Por Vlady Oliver

VAMOS DE PUBLICIDADE?
Eu seria um idiota de reclamar de minha própria profissão. A verdade é que, se o governo Bolsonaro cumpriu 95% de suas metas para os seus 100 primeiros dias de administração, o país poderia estar vivendo um renascimento na coisa pública, não é mesmo? Não está. Nenhuma de suas medidas tiveram qualquer impacto na sociedade esfolada e feita de besta. “Ainda não deu tempo” – dirão alguns. Bobagem. Com a “mídia” aparelhada até o talo inteira contra o Presidente, não há a menor chance de termos um suspiro de esperança no ar pela frente. É tudo pelas costas mesmo. Tudo devidamente desmontado e desqualificado, para não dar qualquer chance da sociedade fazer as pazes com o tal “desenvolvimento”. Pois é nisso que me chama a atenção a tão propalada lei da oferta e da procura. O atual maior grupo de comunicação do país vive um ocaso desgraçado. O problema é que sua negação e a debandada da audiência não alavanca nenhum outro grupo como porta-voz dessa “nova política”, que de nova não tem nada além das plataformas que o presidente precisa usar para se comunicar com a plebe rude. Virou um youtuber de primeira. Nem assim a própria plataforma – adernada para a esquerda como nunca – aproveita a chance de ser o “novo canal de comunicação” das brasileirices tipicamente presidenciais em curso. E ficamos assim a “ver navios”. Pois eu tô farto de ver navios. Farto de ver o relativismo rumbeiro e desavergonhado jorrando seus Wyllis, suas Bernardes, suas Leitões e seus Nobraites em cima da patuleia desvairada.
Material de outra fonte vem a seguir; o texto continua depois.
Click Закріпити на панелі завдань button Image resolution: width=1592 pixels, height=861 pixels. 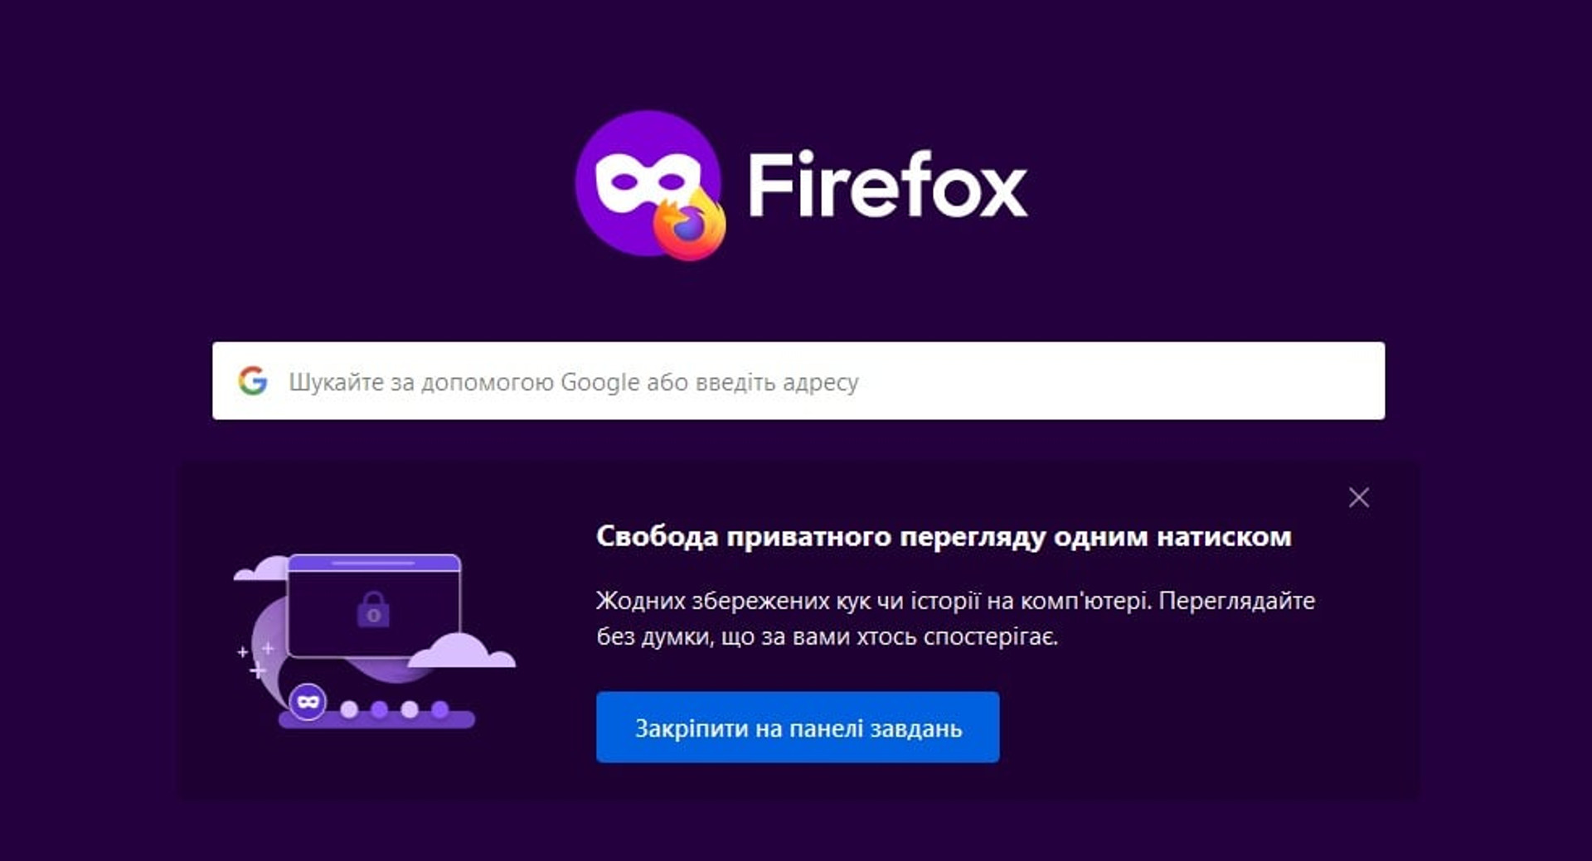tap(798, 728)
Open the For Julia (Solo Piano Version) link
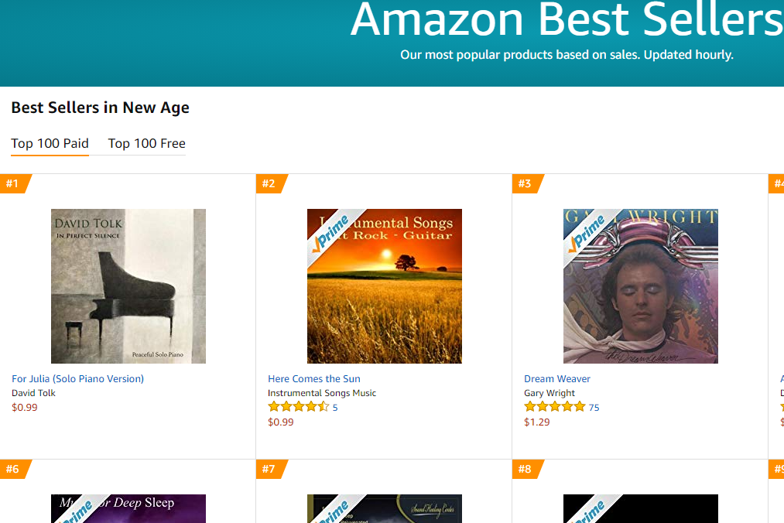This screenshot has width=784, height=523. 77,379
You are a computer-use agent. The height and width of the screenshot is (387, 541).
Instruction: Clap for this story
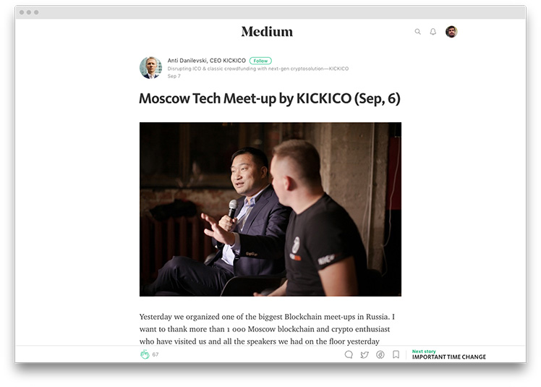[145, 354]
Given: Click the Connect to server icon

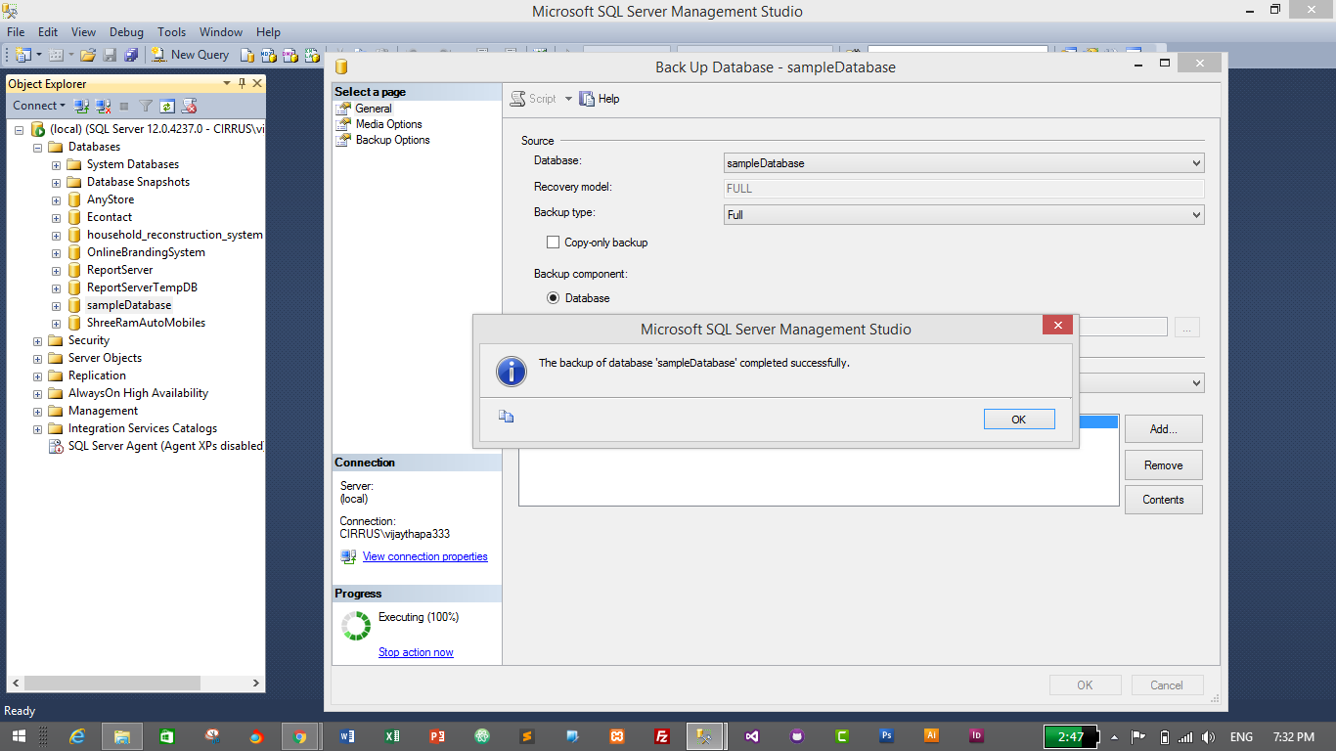Looking at the screenshot, I should [x=80, y=105].
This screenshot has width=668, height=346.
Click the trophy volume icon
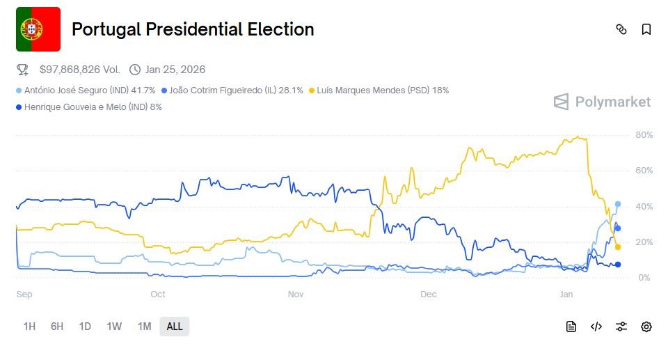[x=23, y=70]
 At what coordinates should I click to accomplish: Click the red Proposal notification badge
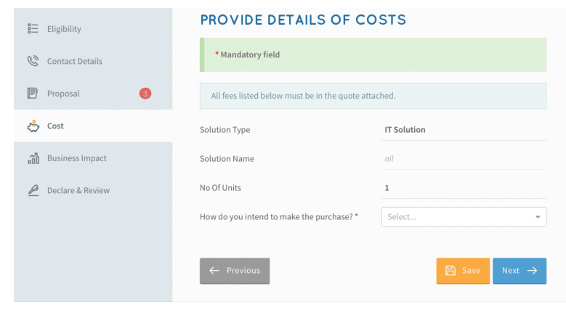tap(145, 94)
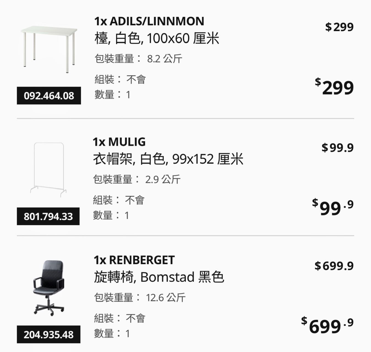Open the 1x ADILS/LINNMON product title
Image resolution: width=371 pixels, height=352 pixels.
pos(149,21)
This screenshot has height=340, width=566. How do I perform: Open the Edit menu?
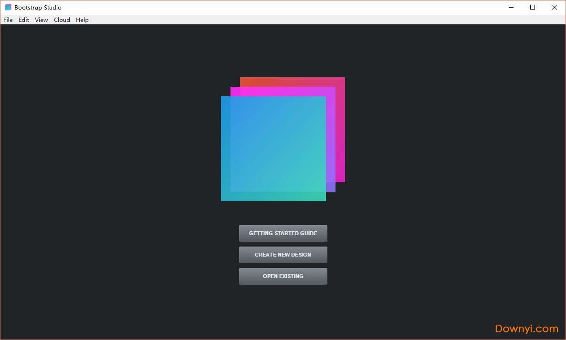click(23, 20)
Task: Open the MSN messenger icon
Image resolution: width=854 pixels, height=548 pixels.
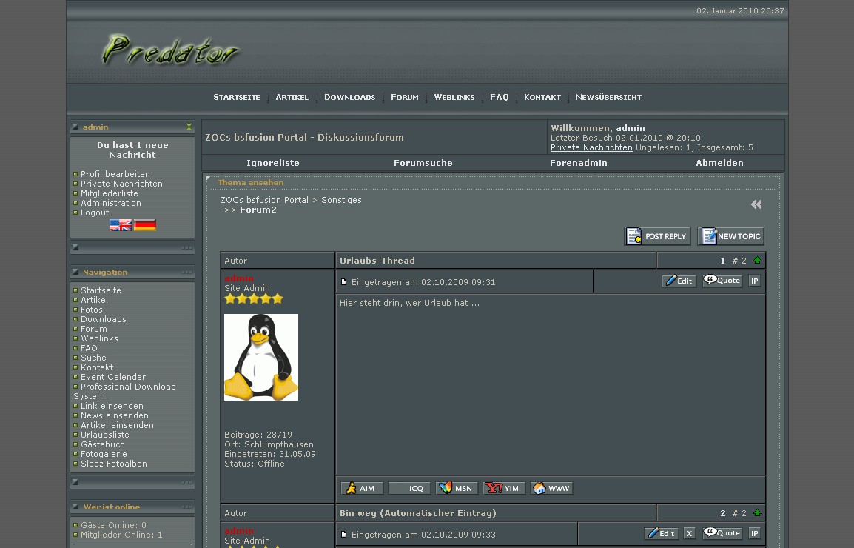Action: pyautogui.click(x=457, y=489)
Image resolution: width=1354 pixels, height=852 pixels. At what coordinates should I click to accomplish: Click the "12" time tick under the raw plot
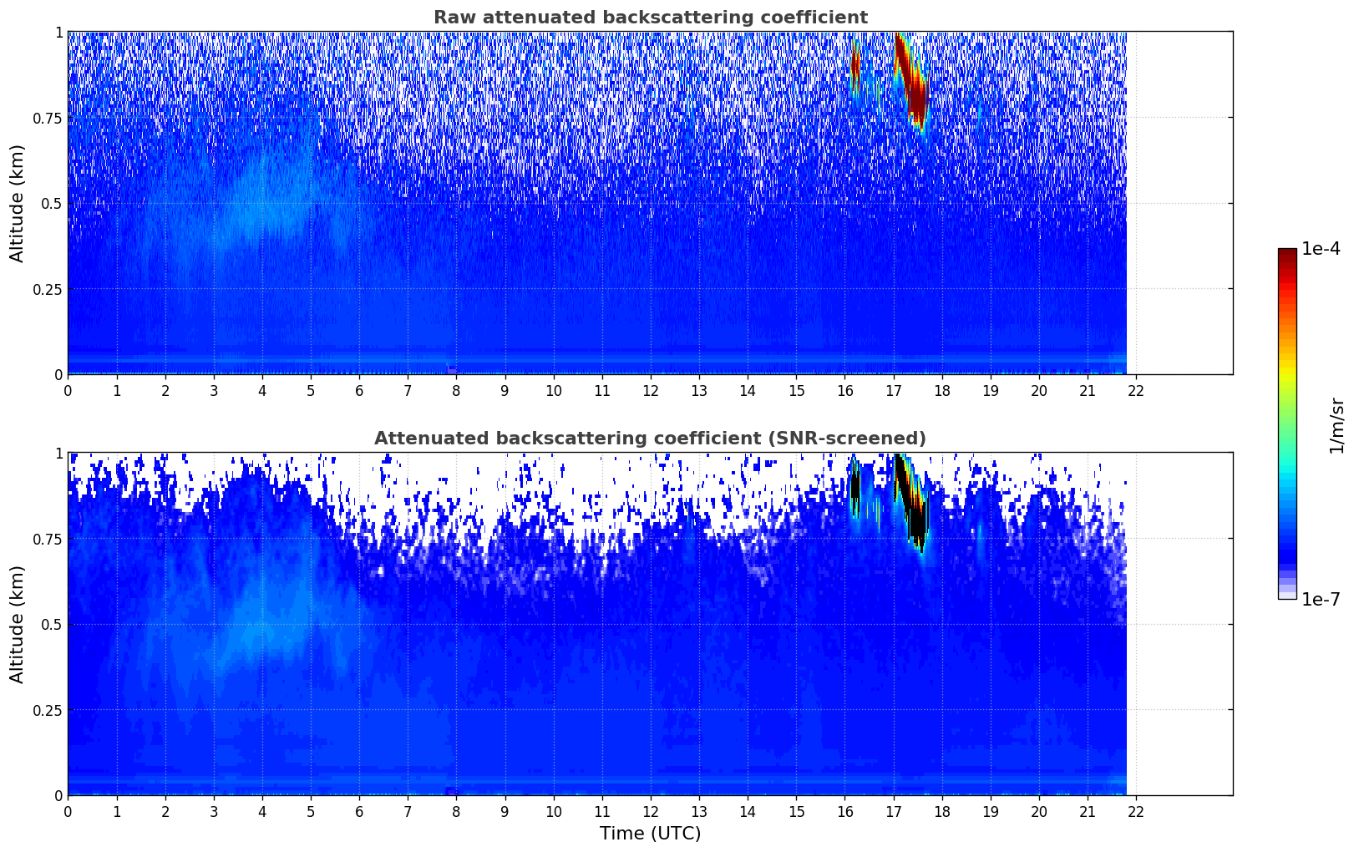(651, 390)
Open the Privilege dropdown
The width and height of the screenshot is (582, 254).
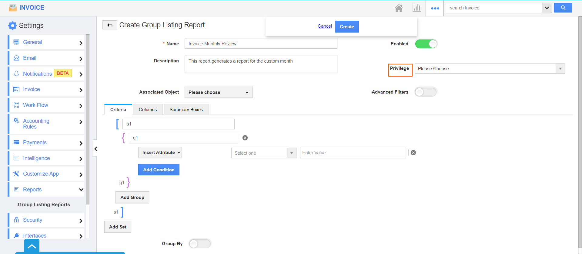pyautogui.click(x=489, y=69)

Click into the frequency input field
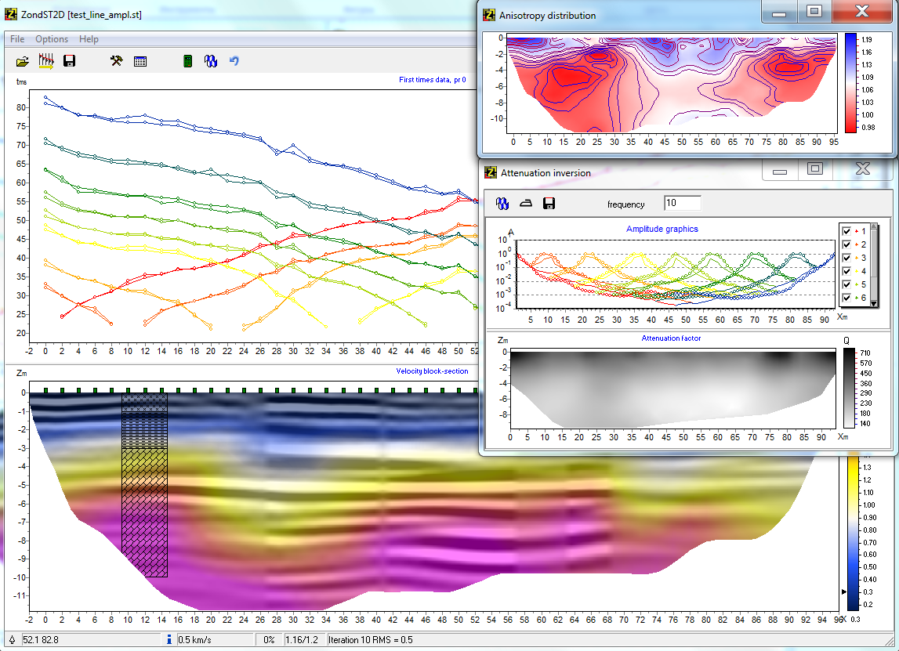click(682, 204)
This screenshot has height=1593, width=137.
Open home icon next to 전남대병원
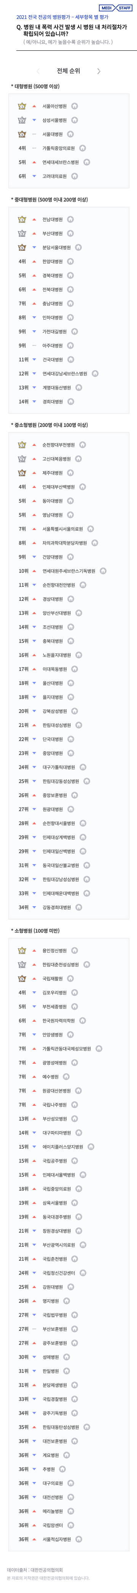coord(71,220)
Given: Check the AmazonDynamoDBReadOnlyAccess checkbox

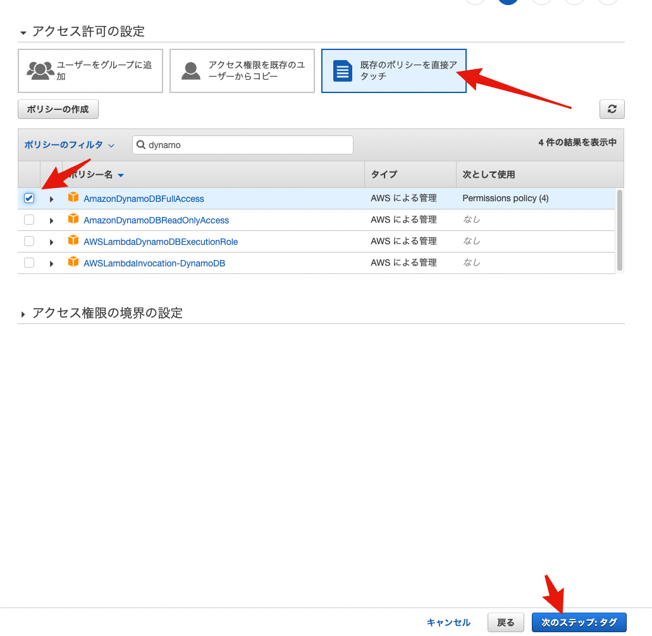Looking at the screenshot, I should (x=28, y=219).
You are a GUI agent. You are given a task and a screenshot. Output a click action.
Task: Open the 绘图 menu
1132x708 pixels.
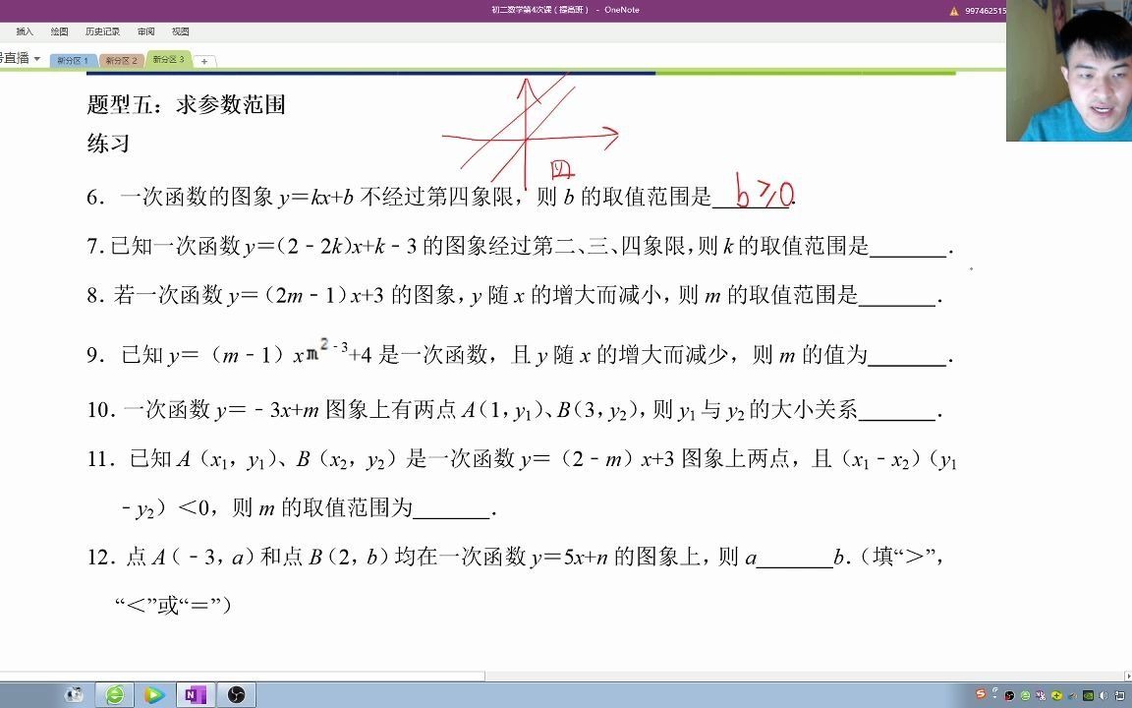[60, 31]
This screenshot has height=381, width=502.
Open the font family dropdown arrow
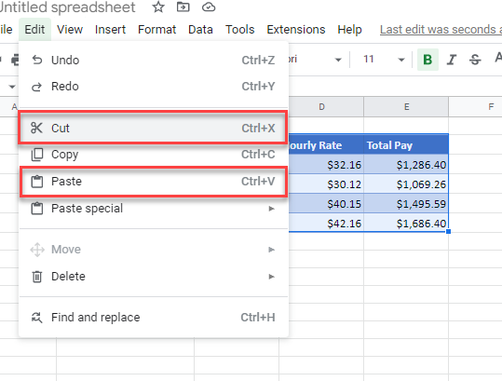click(x=338, y=60)
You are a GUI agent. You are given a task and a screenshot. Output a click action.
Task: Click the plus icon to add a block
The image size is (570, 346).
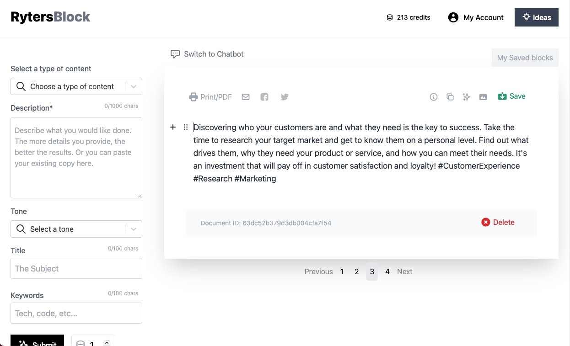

Farto de Zecas do PT. Este texto não chega à esquina. O meu texto. É por isso que eu não acredito em nada que venha do governo. Qualquer governo. Preocupados demais com o próprio rabo, jamais terão tempo para exercer o tal “espírito público” e libertar-nos da ditadura da imprensa marreta. Vão de espírito de porco mesmo. Sai torresmo?